That he was vigorously supported by Plotina is quite certain, and there is evidence that she was much more than a sympathetic witness of his labours. It is related by the Emperor Julian that Trajan often sought the advice of Plotina, and that it was always sound. At the beginning of his reign she had occasion to use her influence. Trajan’s dislike of informers was carried so far that, when a case of real extortion occurred in the provinces, the injured were prevented from bringing it to his notice. They appealed to Plotina, and she put the case judiciously to her husband and secured relief. In many other ways she gave useful assistance, so that the Senate offered the title of Augusta to her and Marciana. They declined, as Trajan had refused the special title offered to him, but he relented, and they followed his example.

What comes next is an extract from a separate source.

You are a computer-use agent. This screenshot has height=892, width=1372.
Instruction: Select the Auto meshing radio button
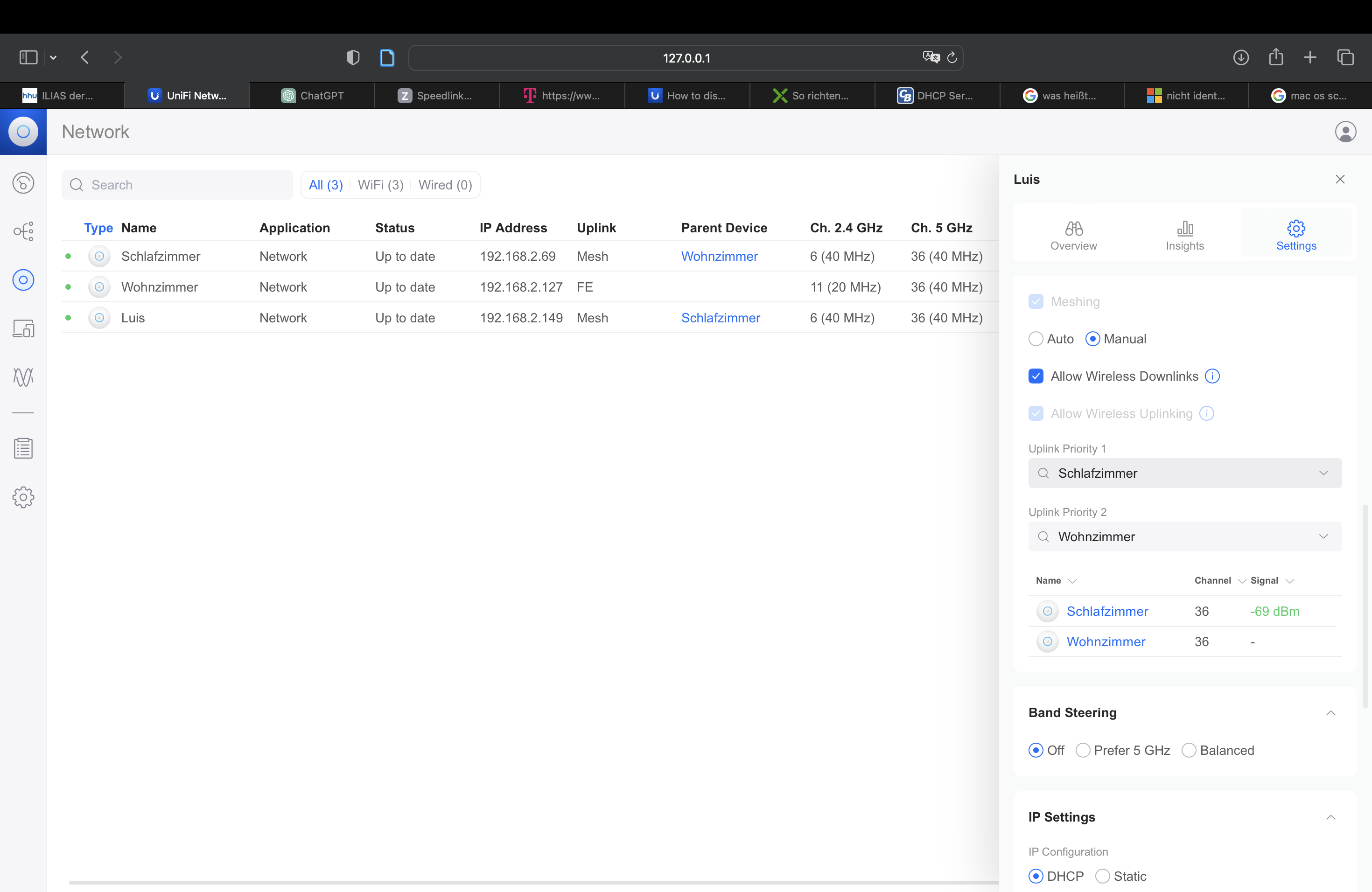(x=1036, y=339)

The reign of Trajan and Plotina was thus one long episode of strenuous and enlightened public service, but before we enter into the particulars of their achievements it is proper to endeavour to obtain a nearer view of their personalities. In this the chroniclers give us little assistance, and the result cannot be very interesting. It is ever the painful reflection of the biographer that the description of a sober life—a life which neither sinks to the lower levels of vice nor soars to some unaccustomed height of virtue—has little interest for the majority of his readers; and this141 was the life of the Imperial court during the twenty years of Trajan’s reign. The Emperor himself was no paragon. Preferring the easy ways of a camp, he drank somewhat deeply of nights, his jests were apt to be coarse, and he was popularly accused of the vice which so generally infected the men of the Empire. Yet he had this distinction in a long line of Emperors, in the prime of life, that no woman ever shared, or sullied, his affection for Plotina. Gibbon has remarked, in extenuation of the conduct of his successor, that “of the first fifteen Emperors, Claudius was the only one whose taste in love was entirely correct.” That would be a high compliment to Messalina, but in point of fact, as we saw, Claudius was not entitled to that distinction. The charge against Trajan is vague, and we must rather award the distinction to him. Merivale somewhat harshly speaks of him as only maintaining his self-respect because of the bluntness of his moral sense. If we put his strong sense of public duty and his fidelity in the scale against his one certain indulgence, in drink, we shall hardly agree to that verdict.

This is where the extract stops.